This moralistic stance extends to officers' rationalization of the possibility that they will lose their lives in the line of duty. An officer was discussing a hypothetical scenario in which he might have to use his pistol to wound an armed suspect. He recognizes that the use of his gun opens him up to the possibility that return fire will kill him. He says, however, "I'm the police," a three-word acceptance that such risks accrue to the job and to the larger police mission of ensuring peace.
One can easily raise concerns about the normative order of morality. On the one hand, officers' motivations to ensure peace and to assume a position of possible sacrifice are laudable. On the other, the abrupt categorization of citizens as abhorrent predators creates the possibility that they will be policed with an unsophisticated hand. Viewed as irrational terrorists, suspects may well be denied the full respect legal rules accord them. Such a construction lay at the center of the defense's strategy in the case of the officers involved in the Rodney King beating. In that case, the officers' attorneys worked to construct King as an animalistic threat, as a PCP-crazed ex-con with enough superhuman strength to overcome police resistance. With King framed thusly, his violent subjugation was putatively justified.
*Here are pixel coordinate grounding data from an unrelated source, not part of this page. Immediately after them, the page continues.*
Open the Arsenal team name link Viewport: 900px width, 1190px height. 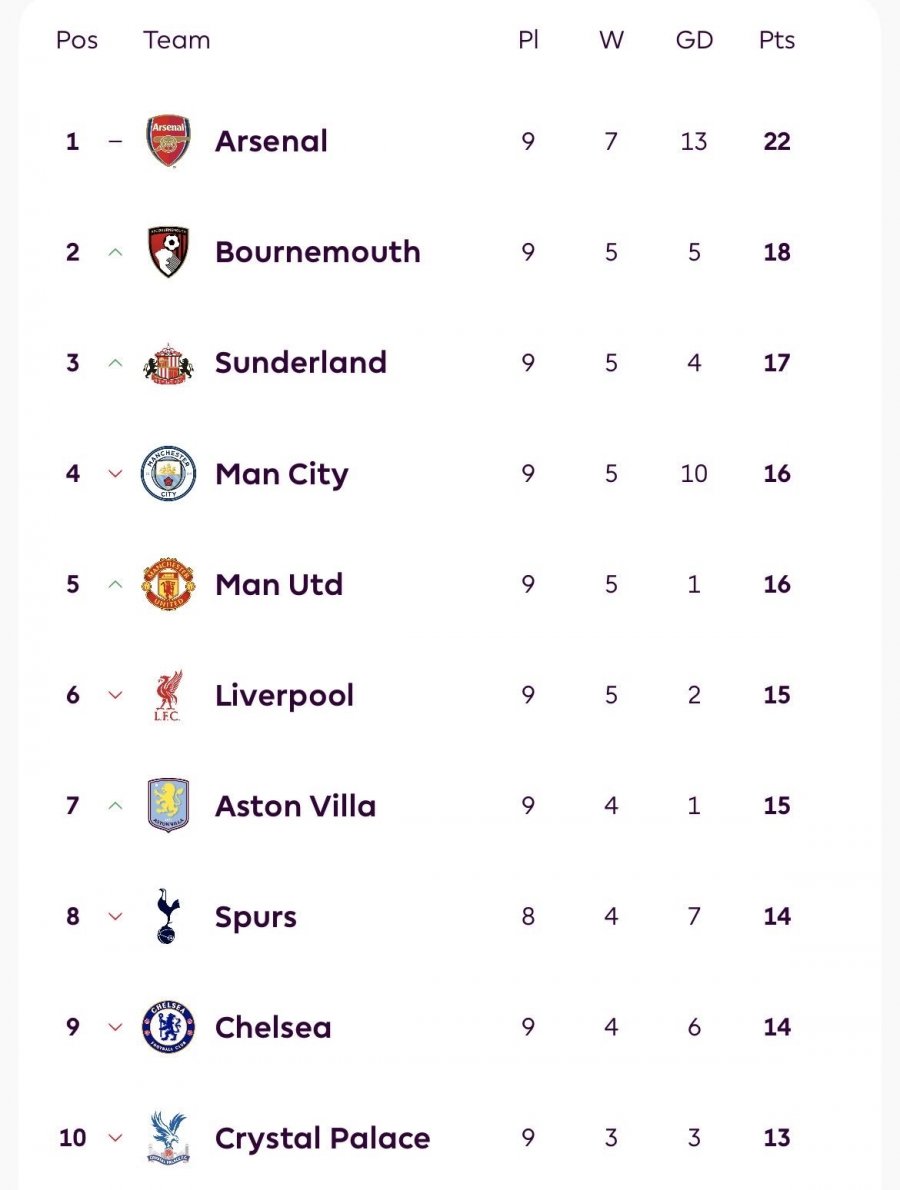[x=271, y=141]
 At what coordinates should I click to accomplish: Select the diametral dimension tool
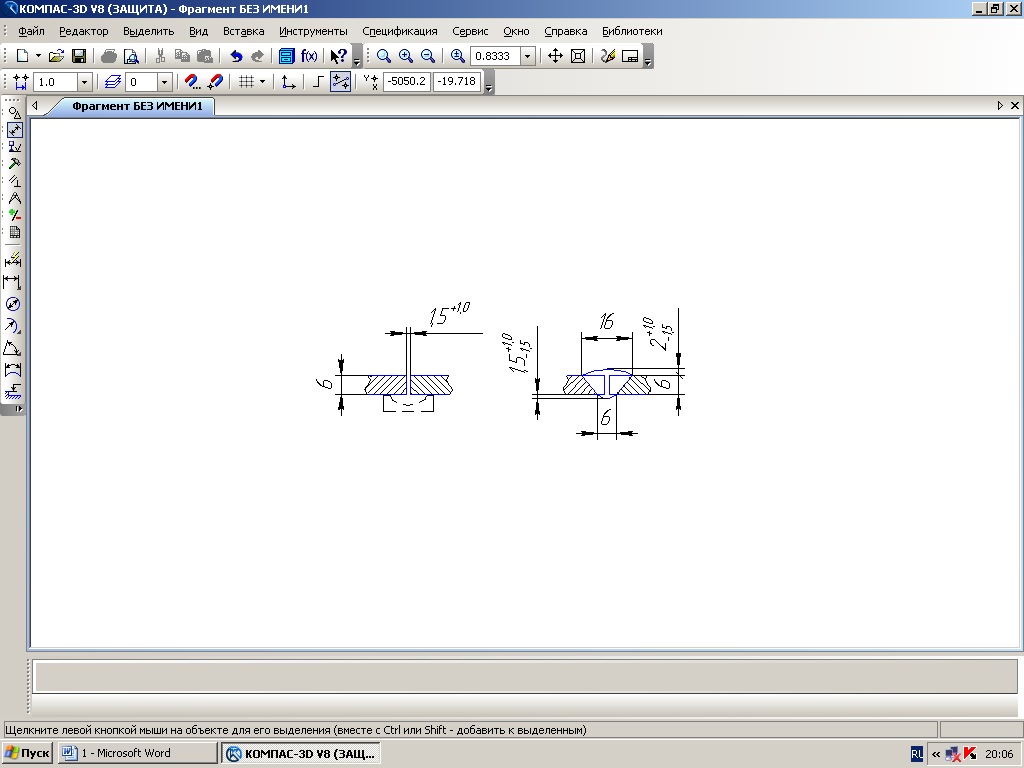tap(14, 304)
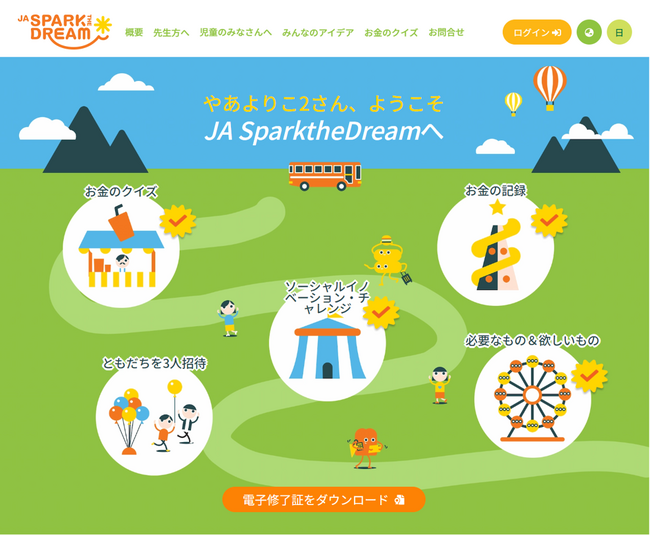Click the large striped hot air balloon
The width and height of the screenshot is (650, 537).
click(550, 88)
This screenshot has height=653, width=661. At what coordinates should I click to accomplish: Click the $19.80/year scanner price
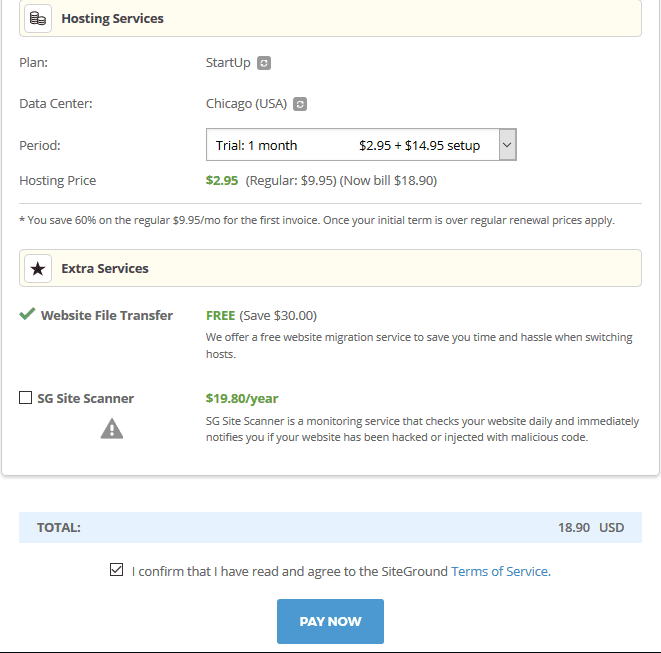(x=241, y=398)
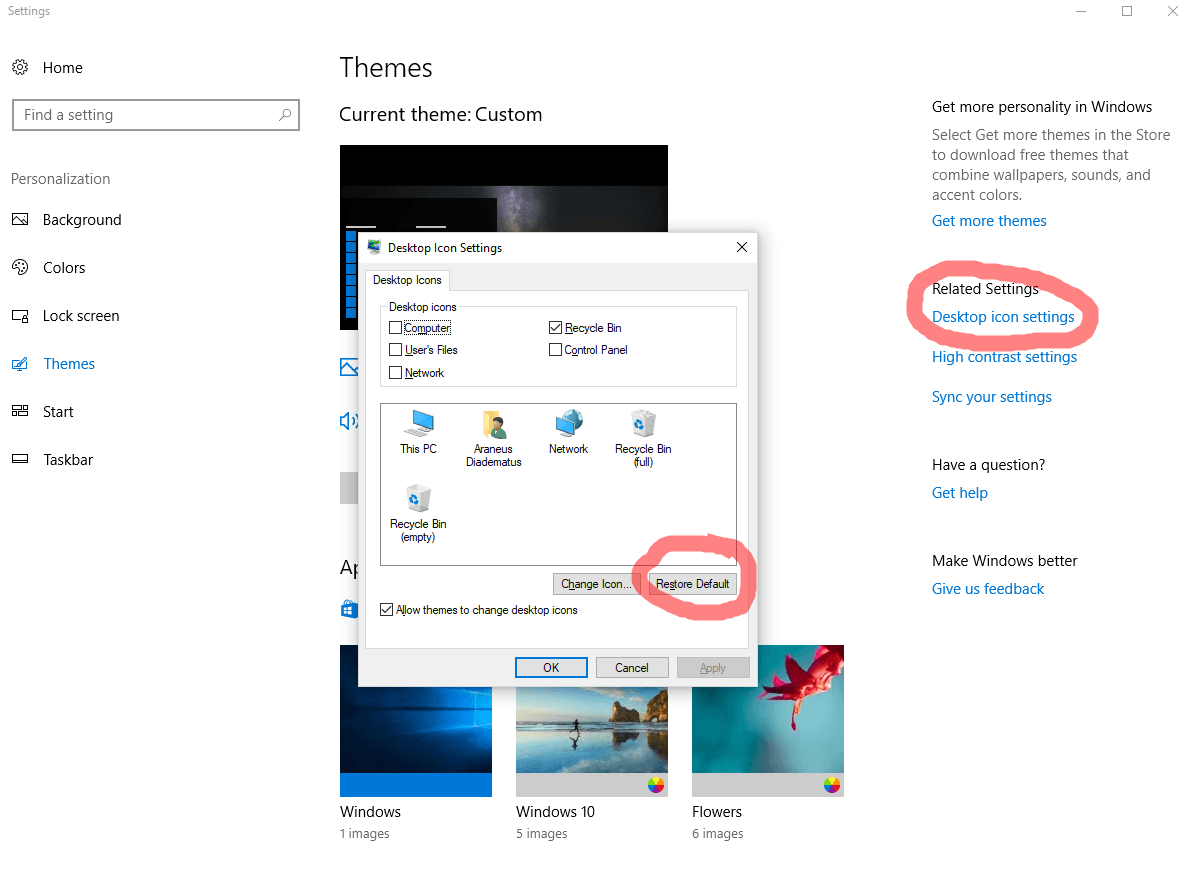Viewport: 1179px width, 894px height.
Task: Click the Home gear icon
Action: point(20,68)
Although the King case represents an extreme use of police force, it also illustrates the potential downside of an overwrought police morality. Cast in terms of an overarching battle between good and evil, police work can be stripped of the unavoidable ambiguities that invariably inhere in the various situations officers handle. Officers therefore police not with the subtle touch of a professional (Muir, 1977) but with the rigid hand of a committed, moralistic warrior.
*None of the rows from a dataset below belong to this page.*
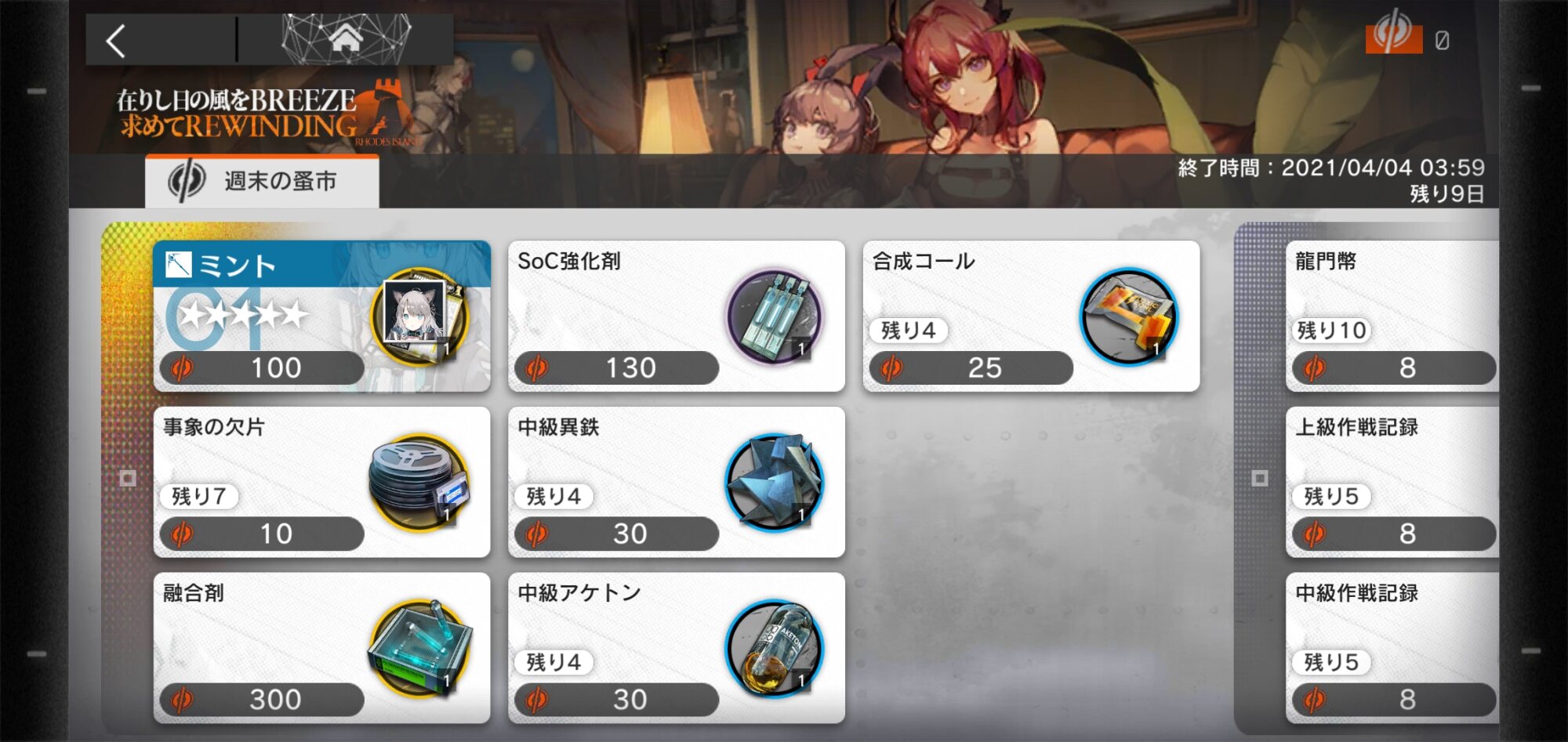Open the 上級作戦記録 shop item
1568x742 pixels.
[x=1392, y=482]
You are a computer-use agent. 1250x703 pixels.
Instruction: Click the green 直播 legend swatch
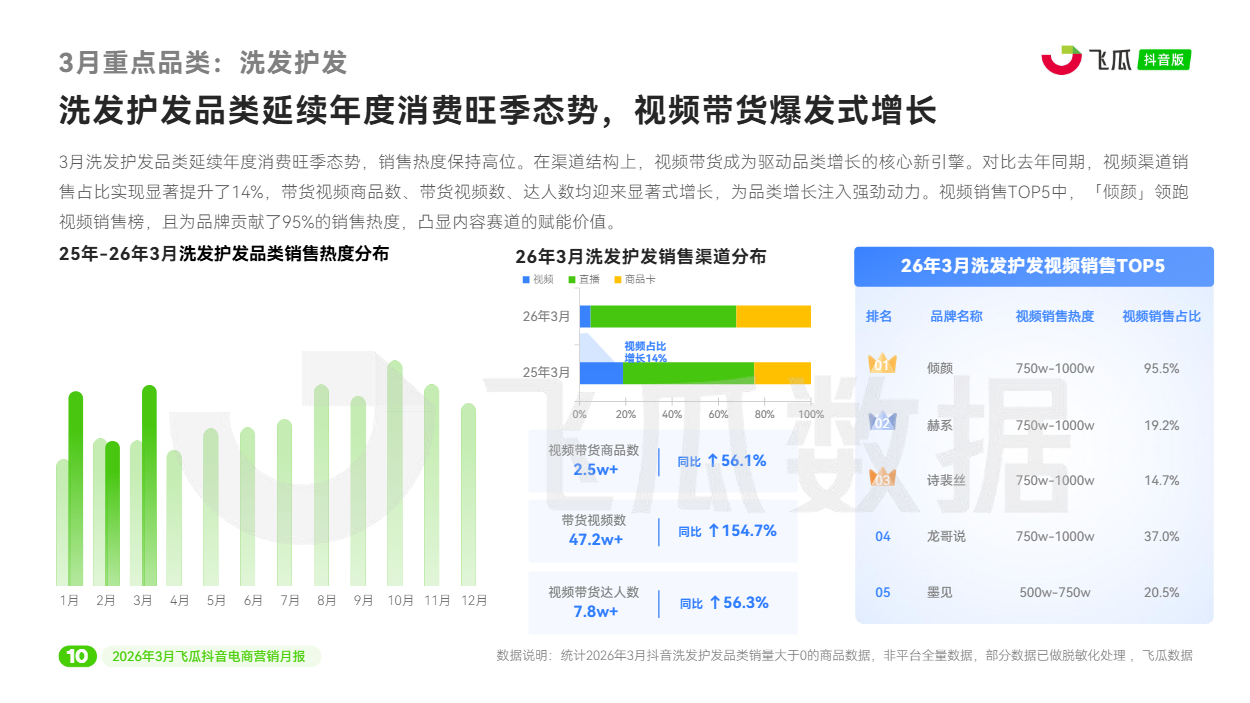[572, 280]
CONCLUSION: ORDER, CONFLICT, AND CHANGE
Six normative orders-law, bureaucratic control, adventure/machismo, safety, competence, and morality-thus fundamentally structure the social world of the police. They provide different sets of rules and practices that officers use to define situations and to determine their response. They also imbue police work with meaning, as an opportunity, for example, to uphold the legal order, to demonstrate courage, to preserve the good in the face of unflinching evil. These normative orders structure the world view of the police and infuse it with emotive significance.
The normative order approach to police subculture advocated here improves upon previous work by enabling an opportunity to incorporate formal as well as informal elements in the analysis. Although the law and bureaucratic regulations are constructed through more formal procedures, they become real in the daily lives of officers through the same processes as more informal orders. As a result, analysis of daily police practices should treat the formal and informal in like manner, as sets of rules and practices that provide meaning to police work.
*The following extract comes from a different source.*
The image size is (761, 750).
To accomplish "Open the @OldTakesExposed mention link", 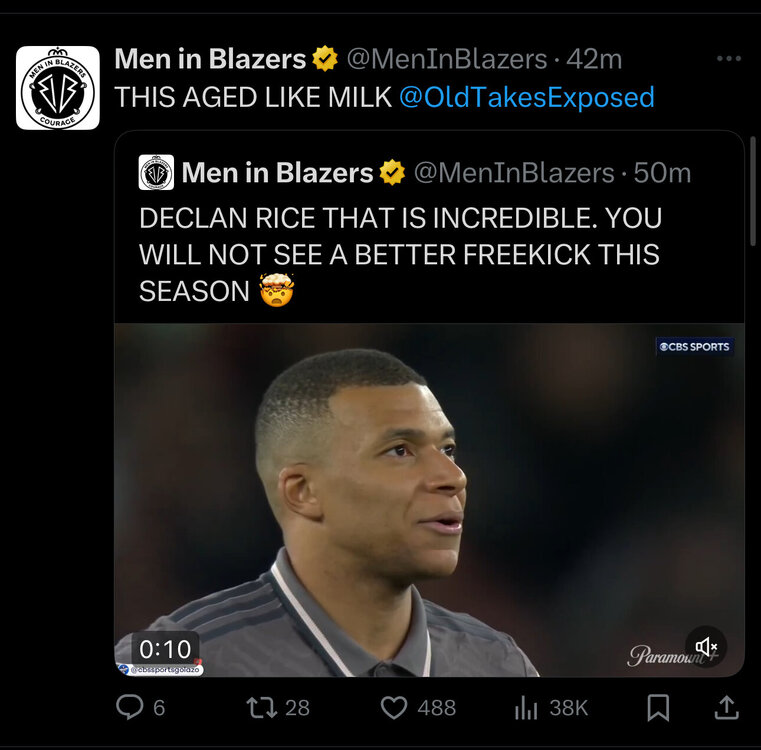I will click(x=527, y=97).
The existence of these six normative orders are understandable given the occupational mandate handed to officers. The importance of the law is obvious, given that the police obtain their basic set of powers and obligations through legal dictates. Bureaucratic control is significant in any large organization where management seeks to structure and regulate the work of subordinates. Adventure/machismo and safety arise from the possibility of unpredictable danger that lurks constantly in the consciousness of most officers. Concerns of competence are hardly unique to police officers, but still crucially shape how officers view their work. And the potent sense of morality officers evince grows from the fact that they must act swiftly in ambiguous circumstances, often with recourse to coercive force. As a result, a strong sense that policing is ultimately an immanently good enterprise helps to salve any cognitive turbulence that might result if officers excessively second-guessed!
questionable decisions made under stressful circumstances (see Herbert, 1996).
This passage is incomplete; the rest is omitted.